Directions for this task
Reproduce only the lines from the line containing "1035x503 pixels." to the end of the entries below, including both of those lines.

The input

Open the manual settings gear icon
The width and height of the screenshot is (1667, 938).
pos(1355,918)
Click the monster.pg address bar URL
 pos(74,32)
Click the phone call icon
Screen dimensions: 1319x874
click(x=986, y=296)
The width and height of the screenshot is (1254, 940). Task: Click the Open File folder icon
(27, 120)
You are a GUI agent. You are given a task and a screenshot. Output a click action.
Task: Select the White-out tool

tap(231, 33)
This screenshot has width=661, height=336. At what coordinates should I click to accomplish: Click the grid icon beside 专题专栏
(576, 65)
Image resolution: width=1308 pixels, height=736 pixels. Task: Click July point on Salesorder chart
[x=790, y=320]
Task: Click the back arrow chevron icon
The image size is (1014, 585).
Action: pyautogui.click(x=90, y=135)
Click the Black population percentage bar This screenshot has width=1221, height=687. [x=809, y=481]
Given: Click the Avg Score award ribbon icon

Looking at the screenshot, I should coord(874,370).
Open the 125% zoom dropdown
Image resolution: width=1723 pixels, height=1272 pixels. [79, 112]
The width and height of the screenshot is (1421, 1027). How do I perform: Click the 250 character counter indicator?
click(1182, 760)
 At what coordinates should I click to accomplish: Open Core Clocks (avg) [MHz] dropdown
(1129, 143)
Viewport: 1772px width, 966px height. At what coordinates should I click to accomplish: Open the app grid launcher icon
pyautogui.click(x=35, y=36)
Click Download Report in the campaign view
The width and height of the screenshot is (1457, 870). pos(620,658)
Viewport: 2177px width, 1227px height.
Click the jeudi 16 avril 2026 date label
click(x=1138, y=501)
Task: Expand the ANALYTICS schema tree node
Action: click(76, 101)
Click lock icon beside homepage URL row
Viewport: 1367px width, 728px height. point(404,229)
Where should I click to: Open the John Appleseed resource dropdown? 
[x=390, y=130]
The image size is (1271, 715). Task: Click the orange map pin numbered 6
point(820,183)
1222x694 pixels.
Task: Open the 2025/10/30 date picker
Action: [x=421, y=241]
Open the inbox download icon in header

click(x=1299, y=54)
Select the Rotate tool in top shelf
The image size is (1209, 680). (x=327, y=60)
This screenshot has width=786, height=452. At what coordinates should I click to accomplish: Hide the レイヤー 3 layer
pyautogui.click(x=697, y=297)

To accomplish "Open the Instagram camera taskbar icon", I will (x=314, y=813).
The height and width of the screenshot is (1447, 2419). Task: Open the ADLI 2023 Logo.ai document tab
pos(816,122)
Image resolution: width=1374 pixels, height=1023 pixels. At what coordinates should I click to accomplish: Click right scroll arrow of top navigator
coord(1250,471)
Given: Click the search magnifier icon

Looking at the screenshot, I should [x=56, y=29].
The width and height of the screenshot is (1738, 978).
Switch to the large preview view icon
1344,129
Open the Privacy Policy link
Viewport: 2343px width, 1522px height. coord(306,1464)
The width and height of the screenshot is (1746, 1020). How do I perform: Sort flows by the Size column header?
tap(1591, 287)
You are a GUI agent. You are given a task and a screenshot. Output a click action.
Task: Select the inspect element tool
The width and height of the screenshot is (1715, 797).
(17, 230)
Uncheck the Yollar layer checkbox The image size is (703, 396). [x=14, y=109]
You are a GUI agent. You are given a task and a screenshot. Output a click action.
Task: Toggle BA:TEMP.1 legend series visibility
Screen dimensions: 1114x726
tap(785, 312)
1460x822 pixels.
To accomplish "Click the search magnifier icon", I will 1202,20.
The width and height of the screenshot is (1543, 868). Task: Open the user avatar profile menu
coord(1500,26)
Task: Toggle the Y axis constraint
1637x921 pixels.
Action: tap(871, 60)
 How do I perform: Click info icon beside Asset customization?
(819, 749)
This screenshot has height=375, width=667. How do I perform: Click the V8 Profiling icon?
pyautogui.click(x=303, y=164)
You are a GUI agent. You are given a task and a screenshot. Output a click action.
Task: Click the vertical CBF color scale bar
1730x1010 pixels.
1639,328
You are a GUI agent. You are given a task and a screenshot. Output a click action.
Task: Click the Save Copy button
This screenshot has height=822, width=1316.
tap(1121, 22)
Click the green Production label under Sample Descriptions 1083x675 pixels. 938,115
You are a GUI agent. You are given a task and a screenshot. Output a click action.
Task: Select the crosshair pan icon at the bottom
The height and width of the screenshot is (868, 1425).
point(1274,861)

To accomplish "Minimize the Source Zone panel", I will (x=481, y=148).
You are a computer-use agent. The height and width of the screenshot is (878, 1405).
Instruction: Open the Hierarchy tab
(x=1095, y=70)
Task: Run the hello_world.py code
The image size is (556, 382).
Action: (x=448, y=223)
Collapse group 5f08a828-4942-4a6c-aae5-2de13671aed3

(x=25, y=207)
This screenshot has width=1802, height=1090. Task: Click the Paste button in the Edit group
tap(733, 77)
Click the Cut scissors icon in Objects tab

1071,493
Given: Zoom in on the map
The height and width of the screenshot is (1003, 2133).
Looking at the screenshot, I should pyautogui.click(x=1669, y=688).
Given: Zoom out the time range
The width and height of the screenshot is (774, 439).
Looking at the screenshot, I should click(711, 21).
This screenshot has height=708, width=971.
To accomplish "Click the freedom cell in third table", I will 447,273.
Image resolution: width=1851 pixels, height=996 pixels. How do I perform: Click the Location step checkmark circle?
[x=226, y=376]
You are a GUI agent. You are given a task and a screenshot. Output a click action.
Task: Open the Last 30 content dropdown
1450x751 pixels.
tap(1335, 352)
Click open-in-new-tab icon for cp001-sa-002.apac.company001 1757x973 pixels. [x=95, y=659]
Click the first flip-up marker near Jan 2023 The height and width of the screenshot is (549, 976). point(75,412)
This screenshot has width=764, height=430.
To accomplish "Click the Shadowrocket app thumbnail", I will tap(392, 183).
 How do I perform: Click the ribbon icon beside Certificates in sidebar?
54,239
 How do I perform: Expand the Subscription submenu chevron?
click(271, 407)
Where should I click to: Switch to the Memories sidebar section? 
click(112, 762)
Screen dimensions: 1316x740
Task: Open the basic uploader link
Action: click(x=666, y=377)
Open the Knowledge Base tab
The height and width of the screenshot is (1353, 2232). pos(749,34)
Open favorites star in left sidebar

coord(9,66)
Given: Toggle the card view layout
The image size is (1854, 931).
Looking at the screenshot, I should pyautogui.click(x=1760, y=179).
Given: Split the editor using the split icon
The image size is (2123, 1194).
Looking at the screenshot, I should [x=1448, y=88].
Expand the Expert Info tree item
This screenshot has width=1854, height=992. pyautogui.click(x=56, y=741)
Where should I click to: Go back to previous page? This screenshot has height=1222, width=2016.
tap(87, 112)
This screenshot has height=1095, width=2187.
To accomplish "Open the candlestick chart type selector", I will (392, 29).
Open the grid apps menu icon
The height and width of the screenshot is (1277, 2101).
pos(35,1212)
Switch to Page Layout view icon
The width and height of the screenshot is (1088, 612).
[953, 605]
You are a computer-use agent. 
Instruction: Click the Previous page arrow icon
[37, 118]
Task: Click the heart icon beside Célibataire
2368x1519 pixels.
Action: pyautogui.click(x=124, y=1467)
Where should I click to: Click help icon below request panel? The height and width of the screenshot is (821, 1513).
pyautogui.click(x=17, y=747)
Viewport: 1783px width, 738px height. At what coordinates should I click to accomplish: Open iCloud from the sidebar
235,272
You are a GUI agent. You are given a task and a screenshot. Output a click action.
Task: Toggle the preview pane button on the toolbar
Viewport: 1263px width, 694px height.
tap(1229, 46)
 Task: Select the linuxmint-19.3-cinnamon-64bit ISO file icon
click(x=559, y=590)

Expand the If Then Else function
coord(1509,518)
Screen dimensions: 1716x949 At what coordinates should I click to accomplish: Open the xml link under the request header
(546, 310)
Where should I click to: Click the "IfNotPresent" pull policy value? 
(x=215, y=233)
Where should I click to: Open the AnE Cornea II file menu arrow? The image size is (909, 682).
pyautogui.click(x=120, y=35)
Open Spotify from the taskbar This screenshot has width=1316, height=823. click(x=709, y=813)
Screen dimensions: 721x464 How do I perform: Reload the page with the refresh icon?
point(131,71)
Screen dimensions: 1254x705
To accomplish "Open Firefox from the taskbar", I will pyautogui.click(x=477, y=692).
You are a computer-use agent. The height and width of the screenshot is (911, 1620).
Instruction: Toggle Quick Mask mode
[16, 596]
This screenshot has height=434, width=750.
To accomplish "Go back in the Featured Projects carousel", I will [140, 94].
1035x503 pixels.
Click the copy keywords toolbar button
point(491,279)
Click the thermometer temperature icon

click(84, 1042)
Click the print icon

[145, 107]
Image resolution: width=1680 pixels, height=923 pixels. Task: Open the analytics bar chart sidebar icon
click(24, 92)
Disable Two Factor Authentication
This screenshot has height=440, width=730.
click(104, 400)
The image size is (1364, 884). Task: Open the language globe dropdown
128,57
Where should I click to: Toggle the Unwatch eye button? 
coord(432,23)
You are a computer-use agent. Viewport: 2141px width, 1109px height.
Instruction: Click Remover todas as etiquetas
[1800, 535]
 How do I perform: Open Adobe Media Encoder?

Written answer
1035x503 pixels.
Click the copy keywords toolbar button
point(491,279)
Click the thermometer temperature icon

click(84, 1042)
Click the print icon

[145, 107]
Image resolution: width=1680 pixels, height=923 pixels. Task: Open the analytics bar chart sidebar icon
click(24, 92)
Disable Two Factor Authentication
This screenshot has height=440, width=730.
click(104, 400)
The image size is (1364, 884). Task: Open the language globe dropdown
128,57
Where should I click to: Toggle the Unwatch eye button? 
coord(432,23)
You are a computer-use agent. Viewport: 2141px width, 1109px height.
Instruction: Click Remover todas as etiquetas
[1800, 535]
 How do I perform: Open Adobe Media Encoder?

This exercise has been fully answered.